In an effort to fix the problem, school districts and education departments usher in new “initiatives,” designed to improve instruction and “finally” make things better. These initiatives are mapped together with new curriculum standards so teachers can have “air-tight” plans when they enter the classroom.

These initiatives revolve in cycles, usually every 1-3 years. Teachers roll their eyes as the new one marches in because they know that This Year’s Initiative is the same as Last Year’s Initiative; the only difference is the terminology. They are identified with various proper and common nouns. Some “classics” include Maslow’s Hierarchy and Bloom’s Taxonomy. More recent evolutions include “VAK” (visual, auditory, kinesthetic), 21st Century Skills, or Marzano’s Nine Essential Instructional Strategies.

Why These Initiatives Don’t Work

There is nothing wrong with any of these theories or strategies. I use most of them to create lessons and curriculum, myself. However, at best, they only address 50% of the problem! They only provide perspectives and tools for teachers to deliver content. They do not teach students how to process that content: how to consume it, analyze it, ask questions, or make decisions about it.

For Example…

-Maslow tells teachers that students need to have their basic needs met in order to be in the green zone of learning. This is important for teachers to know, but do we teach students how to deal with physical and emotional challenges that prevent them from reaching their optimal state of learning?

-Bloom taught teachers to recognize different levels of learning. But, do we teach students about these different levels…let alone how to get into “high gear” learning?

-Visual, auditory, and kinesthetic learning styles (VAK) are important for teachers to understand so they can provide instruction and assessments in a variety of modalities. However, VAK only confuses students; they can identify their preferred learning styles, but there is very little students can do about them because they have no control over the assignments and tests they are required to do.

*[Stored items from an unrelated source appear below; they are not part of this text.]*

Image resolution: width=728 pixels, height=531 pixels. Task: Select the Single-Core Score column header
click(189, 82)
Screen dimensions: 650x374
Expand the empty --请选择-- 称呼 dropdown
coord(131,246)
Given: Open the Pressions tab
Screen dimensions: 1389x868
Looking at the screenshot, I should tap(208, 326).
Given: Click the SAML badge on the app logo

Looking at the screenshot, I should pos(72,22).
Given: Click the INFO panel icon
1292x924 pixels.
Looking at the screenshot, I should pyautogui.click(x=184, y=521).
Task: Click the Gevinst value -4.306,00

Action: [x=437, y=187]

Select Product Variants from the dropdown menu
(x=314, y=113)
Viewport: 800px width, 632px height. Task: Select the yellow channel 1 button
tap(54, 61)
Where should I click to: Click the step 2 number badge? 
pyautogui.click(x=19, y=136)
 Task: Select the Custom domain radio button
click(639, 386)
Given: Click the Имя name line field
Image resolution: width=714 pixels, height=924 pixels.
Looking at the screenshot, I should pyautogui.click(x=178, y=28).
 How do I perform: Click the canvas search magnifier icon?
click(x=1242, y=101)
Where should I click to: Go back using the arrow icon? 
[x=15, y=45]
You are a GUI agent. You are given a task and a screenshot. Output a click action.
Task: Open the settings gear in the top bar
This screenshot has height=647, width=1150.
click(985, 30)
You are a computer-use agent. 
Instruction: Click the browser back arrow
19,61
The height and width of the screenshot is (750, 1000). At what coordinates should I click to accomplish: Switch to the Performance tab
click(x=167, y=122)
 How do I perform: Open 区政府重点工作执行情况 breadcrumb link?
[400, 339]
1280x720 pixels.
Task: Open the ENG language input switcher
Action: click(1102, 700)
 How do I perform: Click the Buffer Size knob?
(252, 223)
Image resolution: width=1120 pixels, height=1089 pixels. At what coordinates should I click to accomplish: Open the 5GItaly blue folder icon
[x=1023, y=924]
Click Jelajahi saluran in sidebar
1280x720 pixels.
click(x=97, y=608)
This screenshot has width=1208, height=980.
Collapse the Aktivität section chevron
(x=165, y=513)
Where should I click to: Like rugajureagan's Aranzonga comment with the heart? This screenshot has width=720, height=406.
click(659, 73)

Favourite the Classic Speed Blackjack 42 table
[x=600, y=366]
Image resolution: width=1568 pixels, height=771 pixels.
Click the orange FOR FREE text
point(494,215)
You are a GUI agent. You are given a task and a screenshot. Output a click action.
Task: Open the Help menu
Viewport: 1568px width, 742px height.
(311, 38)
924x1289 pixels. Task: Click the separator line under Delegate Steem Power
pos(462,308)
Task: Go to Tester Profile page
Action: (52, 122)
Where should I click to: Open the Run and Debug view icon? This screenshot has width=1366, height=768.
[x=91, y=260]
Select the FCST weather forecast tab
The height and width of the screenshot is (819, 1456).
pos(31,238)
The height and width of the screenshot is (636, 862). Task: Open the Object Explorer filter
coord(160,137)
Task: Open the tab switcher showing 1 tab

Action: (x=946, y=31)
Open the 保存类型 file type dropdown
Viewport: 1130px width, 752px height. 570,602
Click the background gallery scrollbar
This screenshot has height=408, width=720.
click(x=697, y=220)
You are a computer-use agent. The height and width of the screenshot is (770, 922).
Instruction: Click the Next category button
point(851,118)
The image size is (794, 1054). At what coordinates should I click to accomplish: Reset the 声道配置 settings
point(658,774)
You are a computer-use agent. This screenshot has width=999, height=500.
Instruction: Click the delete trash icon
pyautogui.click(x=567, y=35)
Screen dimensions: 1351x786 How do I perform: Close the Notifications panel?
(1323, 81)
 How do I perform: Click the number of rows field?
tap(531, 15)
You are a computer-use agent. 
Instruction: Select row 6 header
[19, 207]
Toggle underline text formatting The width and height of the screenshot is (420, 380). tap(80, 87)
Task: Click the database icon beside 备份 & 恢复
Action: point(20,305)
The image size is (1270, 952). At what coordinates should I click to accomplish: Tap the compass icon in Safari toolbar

-The 21st Century Skills Framework is, well… confusing. The following is a description from the p21.org website:

The Framework presents a holistic view of 21st century teaching and learning that combines a discrete focus on 21st century student outcomes (a blending of specific skills, content knowledge, expertise and literacies) with innovative support systems to help students master the multi-dimensional abilities required of them in the 21st century.

I’M confused! How can this possibly empower students?

-Marzano’s Nine Essential Instructional Strategies are filled with great strategies for teachers, such as encouraging teachers to use “nonlinguistic representations” (aka “symbols”) to represent relationships. However, students should be taught that visuals are very powerful for the brain and coached through the process of making their own visuals, instead of having the visuals presented TO them. Otherwise, they are simply memorizing meanings of symbols (low-gear learning) instead of creating their own associations (high-gear learning).

What Is Our Objective?

Teachers are swamped with strategies detailing what they should do. They grow more and more overwhelmed as they desperately try to hone their craft, only to end up feeling defeated day after day. Is it any wonder? Everything they have been taught -every college class, PD session, and magazine article- suggests that they must do all of the work. Meanwhile, students are only learning how to follow directions by memorizing visuals, filling in the blanks on graphic organizers, and answering questions instead of creating them.

The Other 50% of the Equation

Teachers and administrators will always feel like they are slugging uphill until students are empowered to learn strategically. Study skills are the great differentiator because they are skills driven by students. They teach students how to learn, ask questions, and navigate their way through learning with high-level skills.

To be fair, there are some things labeled as “study skills” that are not student-driven, but I believe study skills should be exclusively about teaching students how to: think forward and set their own goals, create their own purpose for learning, organize their papers and supplies, learn strategically, and monitor their progress along the way.

Notice, none of these skills are about the teacher doing more work. It is time for STUDENTS to carry the burden of their own success. The best thing is, they WANT this responsibility. They thrive on a good challenge! They would love to be woken from their educational coma.


Students must learn how to develop their own questions and problem-solving abilities so they can be prepared for the real-world situations of being an employee, entrepreneur, or family manager. It is time to release teachers from the drag of pedaling uphill and give students a chance to feel the burn. They have been waiting for this opportunity!